En una Colombia en la que la polarización política elevada a la categoría de guerra ideológica ha convertido al que se encuentra en una orilla distinta a la propia en el enemigo a derribar, pocas cosas nos unen. Indudablemente, una de ellas son los triunfos de nuestras selecciones Colombia. No hace falta añadir mucho más. Otra la acabamos de descubrir. Ya era hora. En un fallo histórico, que sin discusión toda la nación celebra, la Corte Internacional de Justicia (CIJ), máximo tribunal que dirime los conflictos entre Estados, le paró los pies a Nicaragua. Por 13 votos a favor y 4 en contra, sus magistrados sentenciaron que Managua, como pretendía su demanda interpuesta en 2013, no puede extender su plataforma continental más allá de las 200 millas náuticas que delimitan su frontera. Lo contrario, resultaba un exabrupto.
Por donde se mire, la decisión del tribunal de La Haya es realmente trascendental. No deja espacio para dudas o cuestionamientos dada la contundencia del mensaje que envía a países del mundo entero que estaban atentos al sentido del fallo para actuar en consecuencia. De modo que la Corte, tomando como base la resolución de la larga disputa entre Colombia y Nicaragua, sienta un precedente para evitar en el futuro una avalancha de demandas similares con las que naciones pretendieran que se demarcaran a su favor límites territoriales en el mar.

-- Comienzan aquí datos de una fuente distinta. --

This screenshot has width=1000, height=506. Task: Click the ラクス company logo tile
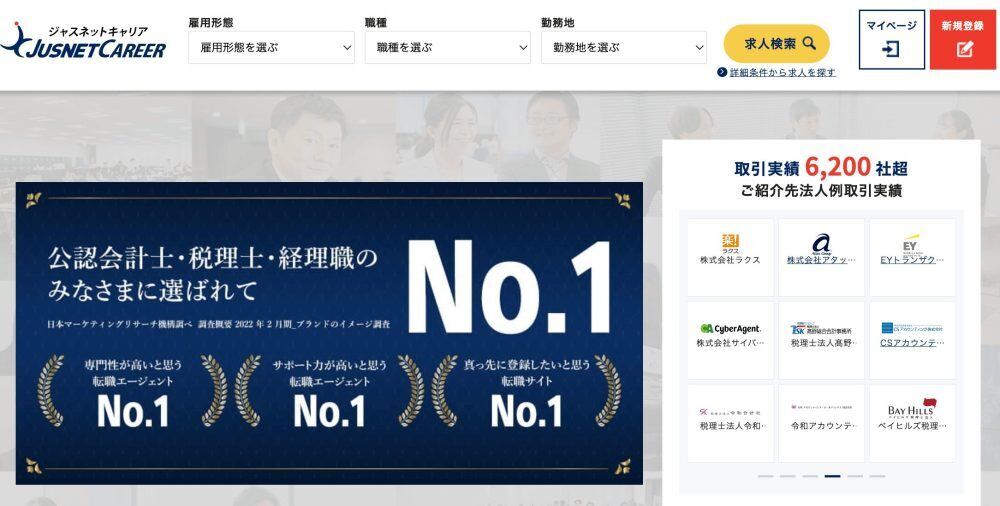coord(730,257)
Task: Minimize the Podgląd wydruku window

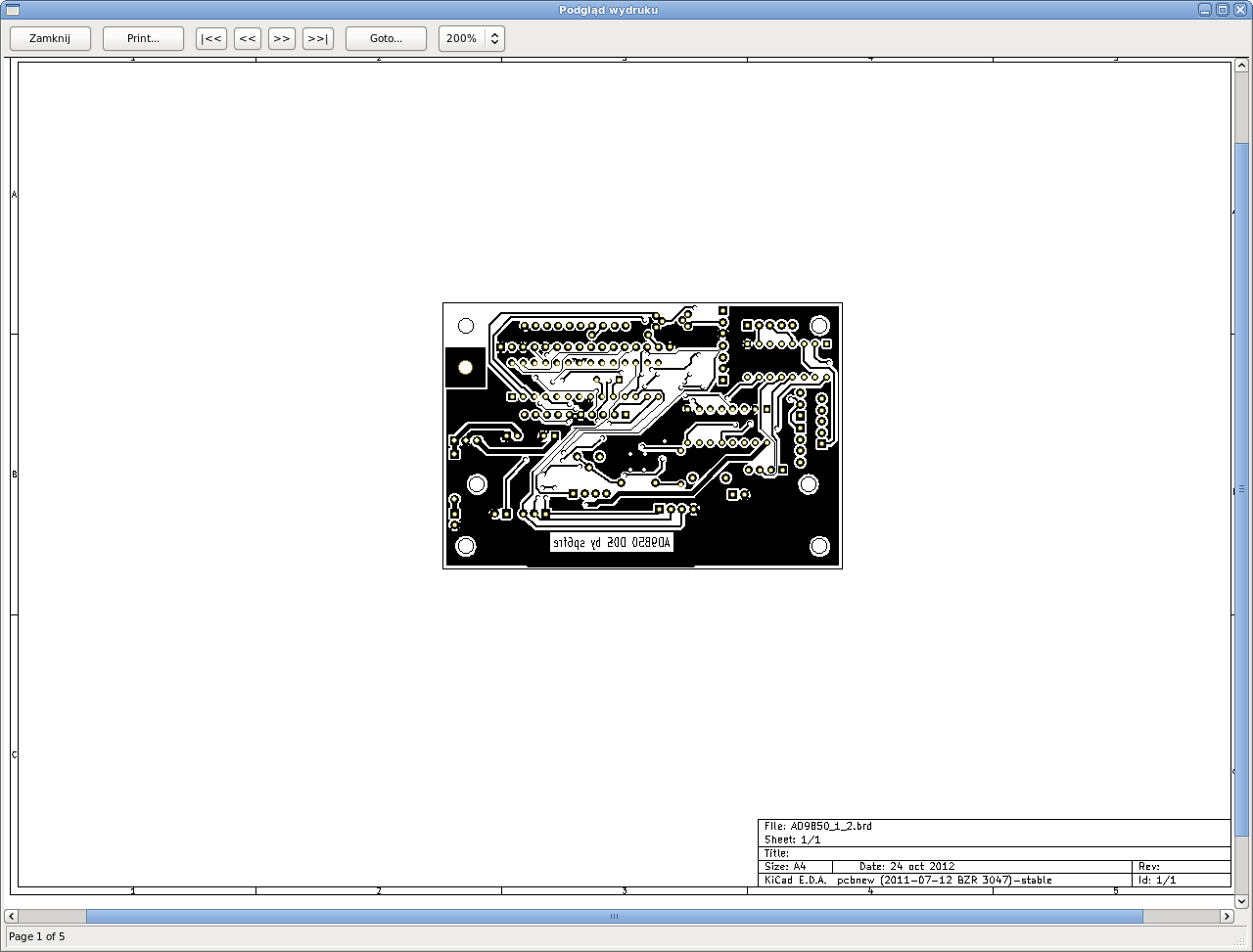Action: click(x=1206, y=10)
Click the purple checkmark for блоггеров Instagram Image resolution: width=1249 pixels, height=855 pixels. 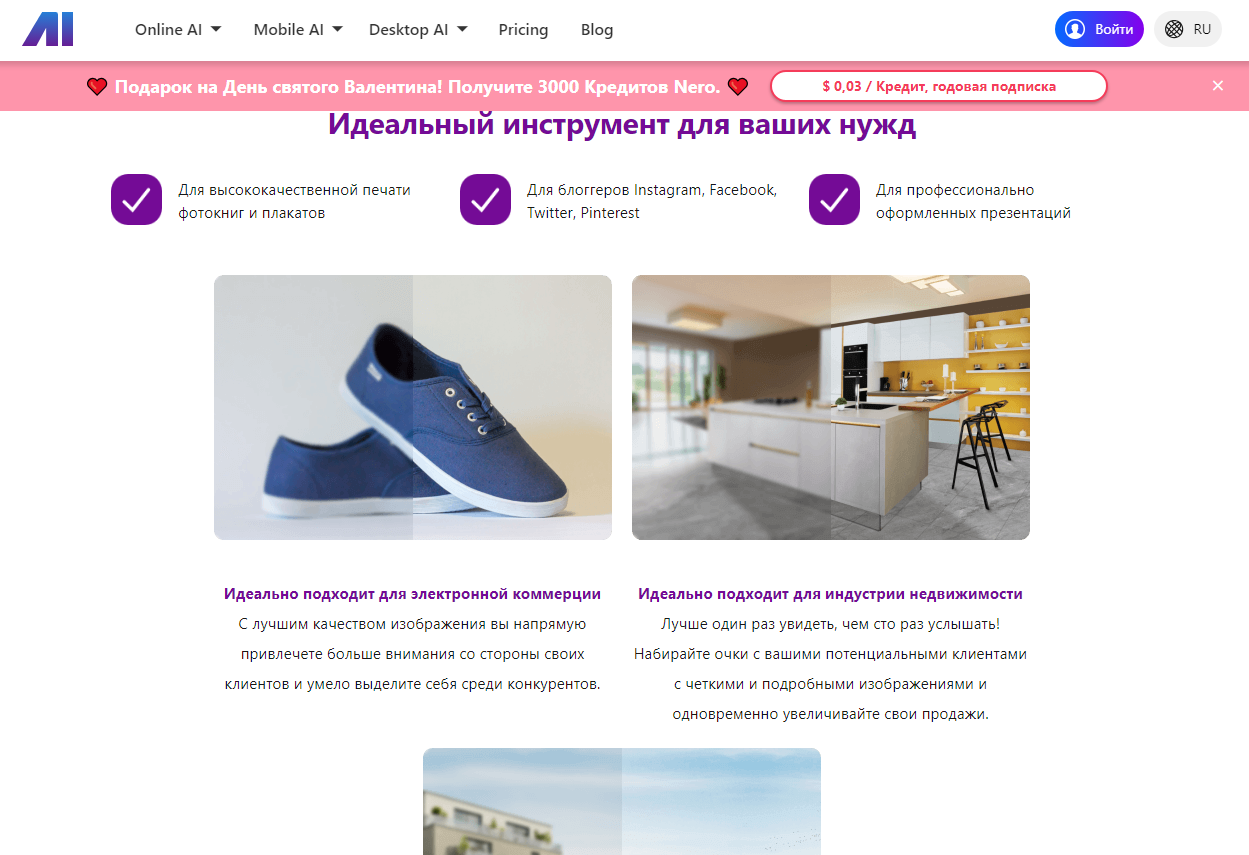(485, 200)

No ha podido ser más clara la presidenta del Tribunal de Naciones Unidas al señalar que “conforme con el derecho internacional consuetudinario, el derecho de un Estado a una plataforma continental más allá de las 200 millas náuticas no puede extenderse dentro de las 200 millas náuticas a partir de las líneas de base de otro Estado". Por tanto, le dio la razón al equipo jurídico de la Cancillería, que dicho sea de paso contó en sus alegatos con el invaluable respaldo de reconocidos líderes de la comunidad raizal, negó la petición de Managua y zanjó eventuales nuevos conflictos. Jugada magistral a tres bandas. Ciertamente, estamos ante una victoria categórica de Colombia que sabe a gloria tras el duro revés de 2012, cuando se perdieron más de 70 mil kilómetros cuadrados de mar, espacio marítimo que se le otorgó al país demandante.

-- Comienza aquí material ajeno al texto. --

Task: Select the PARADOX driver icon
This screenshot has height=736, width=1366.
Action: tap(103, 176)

Han sido más de dos décadas de litigio entre Colombia y Nicaragua las que han llegado a su fin con este fallo de significativa relevancia resultado de una suma de esfuerzos de distintos gobiernos. No solo se pone término a una desgastante disputa en todo sentido, producto de las tres demandas que la nación centroamericana gobernada hoy por el autócrata Daniel Ortega interpuso desde 2001 por San Andrés, Providencia y Santa Catalina, sus cayos, áreas marítimas y, más recientemente, su plataforma continental. También es clave porque ratifica la soberanía del Estado colombiano sobre el Archipiélago y mantiene intactos sus derechos, lo cual, como resulta lógico, le exige a la institucionalidad el cumplimiento de obligaciones y compromisos.

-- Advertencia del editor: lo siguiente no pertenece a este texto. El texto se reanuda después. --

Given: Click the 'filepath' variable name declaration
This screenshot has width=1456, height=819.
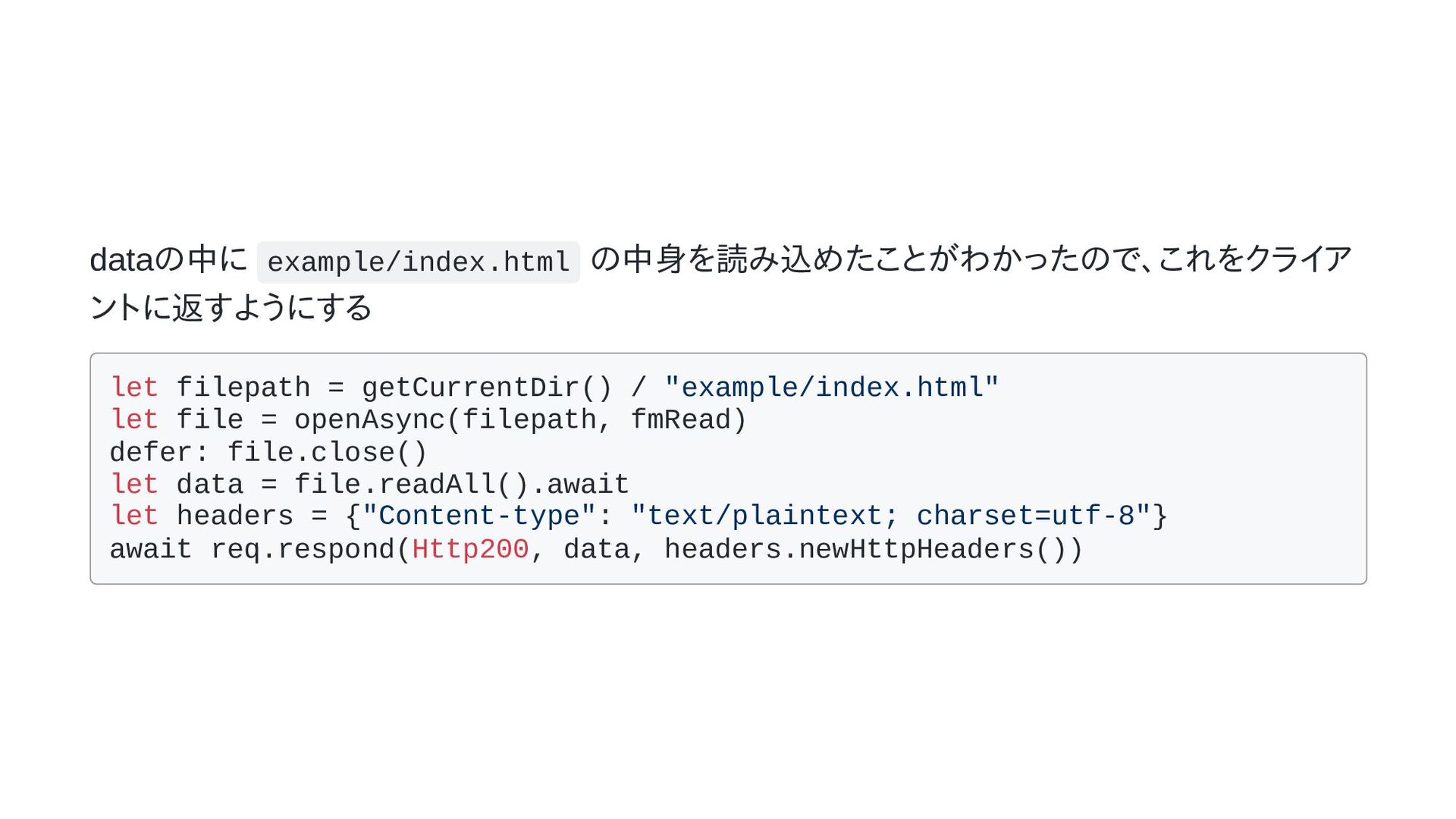Looking at the screenshot, I should [x=243, y=388].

No es coherente ni justo sacar pecho por el fallo, celebrar con el fondo del mar de los siete colores y al día siguiente olvidar a la comunidad raizal y al resto de habitantes de nuestro único territorio insular que con razón se lamenta de la desidia institucional que los asuela. Al Archipiélago se le amontonan los pendientes en materia ambiental, económica y social. La reducción de la conectividad aérea ha abierto un boquete en el sector turismo. Los pescadores reclaman garantías para sus faenas. También les preocupa la superpoblación, la criminalidad o la seguridad alimentaria. Aún muchos isleños no han superado la devastación que les dejó Iota.
Cae el telón de la disputa con Nicaragua, que muchas veces era lo único que centraba la atención del Gobierno de turno en el Archipiélago. Urge ir más allá. San Andrés necesita inversión social, oportunidades para su gente y una mirada que la integre a la Colombia continental. No conviene ver el punto negro en el lienzo tan blanco, pero el ausente presidente Gustavo Petro perdió una oportunidad de oro para acompañar a las comunidades. Confirmó que irá el 20 de julio: no lo haga con las manos vacías presidente y, en lo posible, defina el tono con el que su Gobierno manejará las relaciones con Nicaragua: diplomacia o activismo. Aún no lo tenemos claro.